January 30 to June 5, 2011
Artist Jenny Dubnau faces reality Head On in her most recent series of straightforward portrait paintings, on view at The Aldrich Contemporary Art Museum from January 30 to June 5, 2011.
The subjects of her series of realistic portrayals include artists Shimon Attie, James Esber, and Thilo Hoffmann—all of whom currently have work related to the theme of Portraiture on view at The Aldrich. This selection of sitters was intended to function as a mirror reflecting back upon those whose own projects focus on portraiture. This enables them to examine their own feelings when the gaze is turned on them, in this case by an artist who does not choose the model’s most flattering aspect to capture in her oils.

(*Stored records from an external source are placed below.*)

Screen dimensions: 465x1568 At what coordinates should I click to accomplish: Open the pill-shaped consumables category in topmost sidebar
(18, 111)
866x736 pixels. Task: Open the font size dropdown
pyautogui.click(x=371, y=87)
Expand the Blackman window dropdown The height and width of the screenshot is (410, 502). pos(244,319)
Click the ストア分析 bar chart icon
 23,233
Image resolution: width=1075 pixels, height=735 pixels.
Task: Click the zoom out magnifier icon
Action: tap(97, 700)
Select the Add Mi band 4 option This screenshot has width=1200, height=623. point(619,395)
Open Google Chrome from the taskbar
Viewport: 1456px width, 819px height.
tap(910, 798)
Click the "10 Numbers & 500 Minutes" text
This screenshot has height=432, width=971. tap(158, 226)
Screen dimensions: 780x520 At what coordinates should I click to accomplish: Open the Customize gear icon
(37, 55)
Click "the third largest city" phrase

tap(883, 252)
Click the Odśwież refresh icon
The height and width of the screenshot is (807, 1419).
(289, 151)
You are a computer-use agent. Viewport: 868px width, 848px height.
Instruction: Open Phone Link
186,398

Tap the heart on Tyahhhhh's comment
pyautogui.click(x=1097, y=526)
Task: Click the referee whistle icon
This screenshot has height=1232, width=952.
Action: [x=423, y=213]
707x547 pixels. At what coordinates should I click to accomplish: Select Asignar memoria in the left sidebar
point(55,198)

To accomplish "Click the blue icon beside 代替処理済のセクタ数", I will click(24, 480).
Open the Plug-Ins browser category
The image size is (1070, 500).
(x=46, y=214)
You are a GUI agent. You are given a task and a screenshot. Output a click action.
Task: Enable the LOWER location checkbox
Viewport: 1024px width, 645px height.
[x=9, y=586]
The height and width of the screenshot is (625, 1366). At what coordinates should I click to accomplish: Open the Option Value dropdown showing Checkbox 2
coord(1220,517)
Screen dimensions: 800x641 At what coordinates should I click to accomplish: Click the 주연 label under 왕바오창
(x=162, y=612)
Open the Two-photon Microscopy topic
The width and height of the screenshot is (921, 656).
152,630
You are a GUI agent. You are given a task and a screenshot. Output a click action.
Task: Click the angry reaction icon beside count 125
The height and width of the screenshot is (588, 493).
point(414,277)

Although Dubnau’s paintings are typical portraits as we know them, they can also function as anti-portraits. Instead of choosing the most complimentary pose and facial expression—one that would glorify the sitter in perpetuity, as in traditional portraiture—Dubnau captures the fleeting moment of an involuntary expression. She finds physical imperfections, such as signs of aging, to be compelling instances of vulnerability, and focuses on them in detail.
Dubnau’s work is also political in the sense that realist painting in today’s contemporary art world is often considered a style which has lost its relevance. However, she believes that resorting to an unapologetically unsentimental and descriptive language is relevant to our time. She explains, “You are capturing something about the way people really look by not idealizing features, because this is not a vanity project, I paint them as they exist and reflect their own realities and concerns.”
Curator Mónica Ramírez-Montagut notes, “As a group, Dubnau’s portraits and their gathering of disparate gestures represent the universality of human nuances. Tapping into a wide range of facial expressions, she pinpoints humanity in all of us. In her attempt to represent this humanity, she presents unlimited possibilities of expression that we all recognize and share. This recognition of each other is ultimately what provides us with a sense of being, of purpose, of consistency and confidence. We are who we are, and Dubnau reaffirms us in that ineffable truth.”
Jenny Dubnau grew up in New York City and received her MFA from Yale in 1996. Her photo-based psychological portraits have been seen at P.P.O.W and Black & White Gallery, New York; Bucheon Gallery, San Francisco; and Bernice Steinbaum Gallery, Miami. She is the recipient of a Tiffany grant (2001), a Pollock-Krasner grant (2004), a Guggenheim grant (2004), a NYFA grant (2008), and a Joan Mitchell Foundation grant (2008). Dubnau lives in Queens and paints in Brooklyn.